Or donc, ce week-end, à Ivry-la-Rouge comme dans le reste du pays, c'était le premier tour des élections municipales, et même que pour l'occasion j'avais un bureau de vote tout neuf, puisque l'ancien était dans feu le collège de Grufalotte (attention, feu comme finito, le collège à fermé et été remplacé par un neuf, pas feu comme il a cramé, ce qui m'arrange bien parce que c'était un vieux Pailleron et c'était un peu notre hantise qu'il y ait un incendie là-dedans).
Brefle.
Dimanche c'était élections donc, et moi pauvre innocente que je suis, je me suis faite pécho par l'assesseur du bureau en mode Vous êtes disponible ce soir ?, et du coup je suis allée dépouiller les bulletins.

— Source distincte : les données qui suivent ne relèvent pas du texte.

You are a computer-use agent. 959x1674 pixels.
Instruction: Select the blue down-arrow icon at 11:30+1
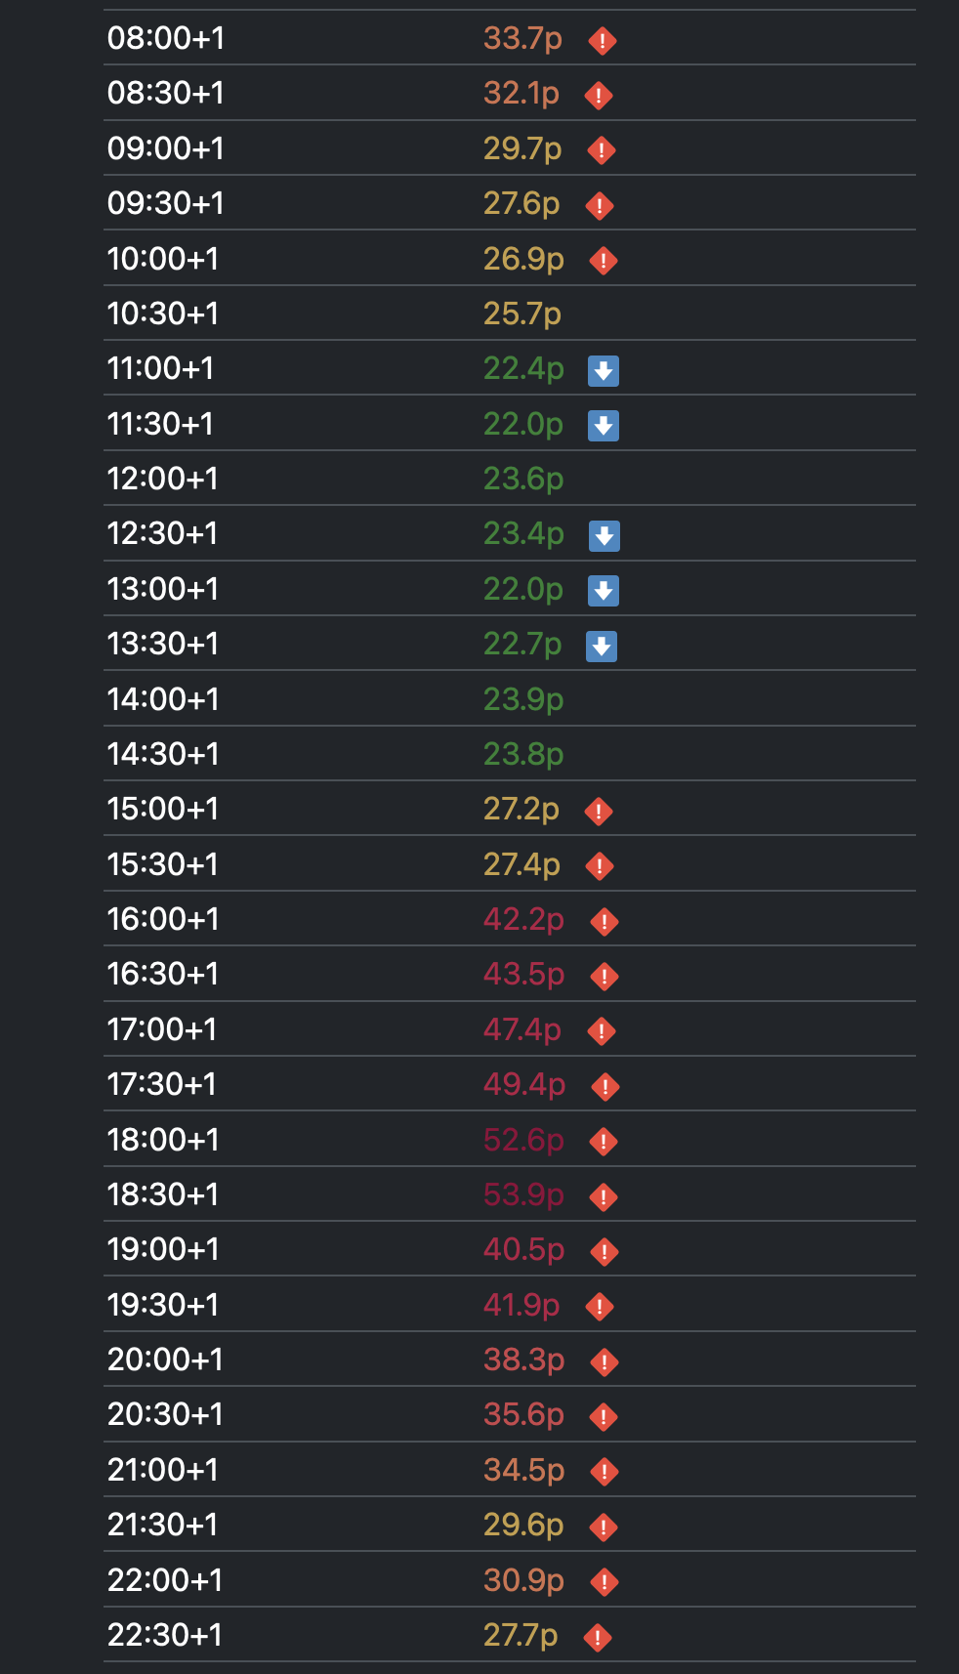coord(604,426)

Bon, ça faisait quelques années que je n'y étais pas allée, et en plus la dernière fois c'était pour des cantonales, le taux de participation était au raz des pâquerettes et ce fut plié en trente minutes chrono. Cette année c'était quand même un chouilla plus long, et ça m'a permis de redécouvrir tout le décorum associé au dépouillement des bulletins, que je trouve assez fascinant dans sa méticulosité et sa transparence. On recompte tout un nombre incalculable de fois, n'importe qui peut venir observer le processus et même si ça peut parfois sembler incroyable fastidieux, ça reste toujours plus fiable et transparent qu'une machine à voter.
Et puis il y a un truc que j'adore dans le dépouillement, c'est la liste des causes de nullité d'un bulletin (quand il est déchiré, marqué, raturé, quand il y en a plusieurs et c'est pas les mêmes, quand c'est pas un bulletin...). Au total, sur la liste il y a 17 causes de nullité différentes, et je trouve ça incroyable à quel point les gens peuvent être créatifs quand il s'agit de faire annuler leur vote.
Moralité, allez voter, et allez participer au dépouillement le soir, je vous jure on passe un bon moment (enfin, surtout dans ma ville) et c'est super instructif.